Deceleration imposed by friction

[JoeMaxwell92]

Ok, so I was doing this problem, *NOT* a homework problem, where I was solving for the force (and eventually, the work) required to move a body with a mass of m distance x in a given time y. I know that theoretically there would not be any force because there is no given acceleration and therefore no force ( F = mass * acceleration) but I considered that friction, etc. does not allow for perpetual movement at a constant speed, so with friction there has to be some acceleration to at the very least override the forces of friction and the like to have a net velocity > 0. Is there a fundamental equation that can be used to calculate the forces against a body? I know that deceleration due to gravity is -9.8(sin \Theta) because gravity accelerates the falling of a body. At a 90 degree angle the deceleration is 9.8 m/s². Any other slope follows that formula.

I do have another question that is a bit off topic: Would it be fair to say that the more energy is used by a system, the more waste heat is generated and as a result q / w approaches 1?

Keep in mind that my understanding of physics is not very broad thus far and everything I have learned is either intuitive classical physics I picked up through practical learning (like that gravitational formula), quantum physics taught by chemistry professors, and work examples given by calculus professors. I have never had a physics class in my life, including HS.


Thanks everyone.

 

[jack action]

You don't need an acceleration to balance a force. For example you can pull a cable tie to a tree and you would have a force while nothing moves, hence no acceleration.

Work equals the force times the distance traveled and the the power equals the work done divided by the time take to do that work.

The friction force can be of two kind: Static friction and kinetic friction. Static friction is when you push on the object and it doesn't slide. In this case the friction force is always equal and opposite to the force that pushes on the object. Thus, the net force on the object is always zero, so no acceleration and no displacement. Since there is no displacement, there is no work done which leads to zero power too.

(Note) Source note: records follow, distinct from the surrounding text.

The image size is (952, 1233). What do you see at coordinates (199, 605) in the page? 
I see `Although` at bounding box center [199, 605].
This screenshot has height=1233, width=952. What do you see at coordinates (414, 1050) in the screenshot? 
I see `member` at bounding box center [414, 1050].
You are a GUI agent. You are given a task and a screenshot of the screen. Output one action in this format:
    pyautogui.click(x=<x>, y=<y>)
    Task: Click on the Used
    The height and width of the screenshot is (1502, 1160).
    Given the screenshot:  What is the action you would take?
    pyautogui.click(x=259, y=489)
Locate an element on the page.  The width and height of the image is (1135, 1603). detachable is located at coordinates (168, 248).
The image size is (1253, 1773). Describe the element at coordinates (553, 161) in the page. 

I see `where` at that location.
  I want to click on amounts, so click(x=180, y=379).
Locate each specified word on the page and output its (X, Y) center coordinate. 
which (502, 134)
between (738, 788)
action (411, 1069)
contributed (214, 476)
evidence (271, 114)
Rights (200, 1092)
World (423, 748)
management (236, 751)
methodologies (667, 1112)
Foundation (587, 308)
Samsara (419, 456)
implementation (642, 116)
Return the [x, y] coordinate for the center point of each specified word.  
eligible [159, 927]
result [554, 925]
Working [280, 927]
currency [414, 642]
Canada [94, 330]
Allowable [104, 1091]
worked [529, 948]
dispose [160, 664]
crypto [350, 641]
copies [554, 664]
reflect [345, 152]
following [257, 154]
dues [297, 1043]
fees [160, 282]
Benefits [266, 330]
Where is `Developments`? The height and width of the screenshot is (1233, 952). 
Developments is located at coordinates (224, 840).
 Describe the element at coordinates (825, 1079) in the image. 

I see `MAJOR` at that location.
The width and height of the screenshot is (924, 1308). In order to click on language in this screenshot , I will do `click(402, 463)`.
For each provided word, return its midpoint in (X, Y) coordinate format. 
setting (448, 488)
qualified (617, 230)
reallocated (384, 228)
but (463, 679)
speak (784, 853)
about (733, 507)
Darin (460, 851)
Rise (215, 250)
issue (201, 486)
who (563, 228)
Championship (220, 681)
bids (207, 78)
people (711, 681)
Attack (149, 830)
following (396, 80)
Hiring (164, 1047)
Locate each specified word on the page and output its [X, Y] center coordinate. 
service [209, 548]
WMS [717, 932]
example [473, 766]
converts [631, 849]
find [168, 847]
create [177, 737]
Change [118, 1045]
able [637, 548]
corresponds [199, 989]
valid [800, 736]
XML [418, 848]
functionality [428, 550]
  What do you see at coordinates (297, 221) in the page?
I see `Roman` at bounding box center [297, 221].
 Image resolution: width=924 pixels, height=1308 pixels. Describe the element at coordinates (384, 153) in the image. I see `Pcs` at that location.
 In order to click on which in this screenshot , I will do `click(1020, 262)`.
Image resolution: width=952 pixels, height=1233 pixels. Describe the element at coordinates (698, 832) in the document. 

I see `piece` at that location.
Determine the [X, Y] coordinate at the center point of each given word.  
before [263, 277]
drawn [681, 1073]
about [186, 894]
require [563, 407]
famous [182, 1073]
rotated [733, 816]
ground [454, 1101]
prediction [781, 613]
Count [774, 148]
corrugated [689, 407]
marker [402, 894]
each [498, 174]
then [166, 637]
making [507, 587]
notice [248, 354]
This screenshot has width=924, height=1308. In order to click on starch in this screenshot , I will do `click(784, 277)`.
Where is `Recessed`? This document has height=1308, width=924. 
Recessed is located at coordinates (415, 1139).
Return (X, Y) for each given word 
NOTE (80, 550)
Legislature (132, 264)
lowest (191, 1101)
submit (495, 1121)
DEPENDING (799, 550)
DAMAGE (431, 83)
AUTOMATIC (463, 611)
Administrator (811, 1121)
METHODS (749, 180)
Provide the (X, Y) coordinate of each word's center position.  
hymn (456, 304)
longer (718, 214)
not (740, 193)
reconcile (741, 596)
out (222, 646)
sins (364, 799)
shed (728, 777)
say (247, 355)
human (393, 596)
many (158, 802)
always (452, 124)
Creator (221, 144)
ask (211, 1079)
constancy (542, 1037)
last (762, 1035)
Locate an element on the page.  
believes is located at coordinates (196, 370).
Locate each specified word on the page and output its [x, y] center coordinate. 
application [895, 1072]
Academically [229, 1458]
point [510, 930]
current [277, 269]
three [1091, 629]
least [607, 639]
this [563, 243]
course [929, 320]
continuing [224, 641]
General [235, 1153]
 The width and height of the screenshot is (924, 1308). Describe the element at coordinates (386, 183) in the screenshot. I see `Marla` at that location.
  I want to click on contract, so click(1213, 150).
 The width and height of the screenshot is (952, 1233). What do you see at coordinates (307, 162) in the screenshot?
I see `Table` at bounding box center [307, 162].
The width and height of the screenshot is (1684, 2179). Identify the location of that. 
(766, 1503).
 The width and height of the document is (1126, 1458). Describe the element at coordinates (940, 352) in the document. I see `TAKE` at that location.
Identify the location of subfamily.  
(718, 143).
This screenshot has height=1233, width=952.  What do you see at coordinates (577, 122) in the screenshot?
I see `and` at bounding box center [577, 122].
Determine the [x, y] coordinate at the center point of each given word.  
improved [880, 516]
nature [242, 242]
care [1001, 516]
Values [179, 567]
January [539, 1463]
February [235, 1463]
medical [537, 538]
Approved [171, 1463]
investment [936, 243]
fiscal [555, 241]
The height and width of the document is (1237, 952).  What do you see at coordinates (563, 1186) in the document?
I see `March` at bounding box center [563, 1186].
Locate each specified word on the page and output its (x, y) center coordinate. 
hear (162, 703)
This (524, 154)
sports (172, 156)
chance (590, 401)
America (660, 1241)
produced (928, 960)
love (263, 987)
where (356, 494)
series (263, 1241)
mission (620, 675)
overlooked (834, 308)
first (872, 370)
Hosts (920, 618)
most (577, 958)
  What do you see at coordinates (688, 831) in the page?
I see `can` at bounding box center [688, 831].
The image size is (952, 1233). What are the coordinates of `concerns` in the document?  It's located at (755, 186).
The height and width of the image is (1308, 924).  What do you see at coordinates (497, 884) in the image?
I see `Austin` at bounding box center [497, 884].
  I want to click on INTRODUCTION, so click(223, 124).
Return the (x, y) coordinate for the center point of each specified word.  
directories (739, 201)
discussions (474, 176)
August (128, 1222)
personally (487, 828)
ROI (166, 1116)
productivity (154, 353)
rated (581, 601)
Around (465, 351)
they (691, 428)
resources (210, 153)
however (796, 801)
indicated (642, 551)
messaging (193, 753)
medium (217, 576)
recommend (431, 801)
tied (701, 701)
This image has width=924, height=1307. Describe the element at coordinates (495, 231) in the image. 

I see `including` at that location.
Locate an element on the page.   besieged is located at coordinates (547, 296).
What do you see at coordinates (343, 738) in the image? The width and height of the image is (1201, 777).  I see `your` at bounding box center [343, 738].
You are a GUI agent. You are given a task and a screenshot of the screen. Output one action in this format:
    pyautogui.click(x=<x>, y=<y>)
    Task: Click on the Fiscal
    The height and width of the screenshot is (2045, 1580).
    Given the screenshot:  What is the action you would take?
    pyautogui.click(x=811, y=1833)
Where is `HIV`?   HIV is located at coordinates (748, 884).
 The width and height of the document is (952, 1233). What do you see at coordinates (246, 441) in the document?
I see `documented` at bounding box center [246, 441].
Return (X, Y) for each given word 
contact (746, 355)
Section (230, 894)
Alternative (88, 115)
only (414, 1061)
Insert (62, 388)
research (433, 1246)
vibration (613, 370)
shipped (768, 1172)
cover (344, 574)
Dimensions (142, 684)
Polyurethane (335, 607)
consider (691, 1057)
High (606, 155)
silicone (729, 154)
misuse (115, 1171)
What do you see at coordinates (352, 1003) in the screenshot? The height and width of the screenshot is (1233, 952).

But if the force is large enough, it will break a threshold point where the object starts to move. There will still be friction, but we call it kinetic friction as it is slightly weaker than the maximum static friction force. At this point, because there is a displacement, there is work done which equals the force that pushes the object (= friction force) times the distance traveled and we can get the power by dividing by the time. If the force that pushes the object becomes larger than the friction force, then the resultant force (= force that pushes - friction force) is not zero anymore and we can get the acceleration of the object by dividing this resultant force by the object's mass. The work done is equal to the forces that pushes the object (= friction force + mass*acceleration) times the distance traveled and so on.

I do have another question that is a bit off topic: Would it be fair to say that the more energy is used by a system, the more waste heat is generated and as a result q / w approaches 1?

There is no direct relation between energy used and energy converted to heat. It all depends on the system. All we know is that energy is conserve. But it can be under the form of work, heat, potential energy (raising an object against gravity) and some other forms too, but the ratio can be anything depending on the system.

 

[russ_watters]

Is there a fundamental equation that can be used to calculate the forces against a body?

When you analyze a dynamic system in physics, you do a force balance:
F1+F2 = 0

I do have another question that is a bit off topic: Would it be fair to say that the more energy is used by a system, the more waste heat is generated and as a result q / w approaches 1?

For a non-accelerating moving object in a constant gravitational potential (not being driven uphill or downhill), all of the energy expended [almost] immediately becomes waste heat.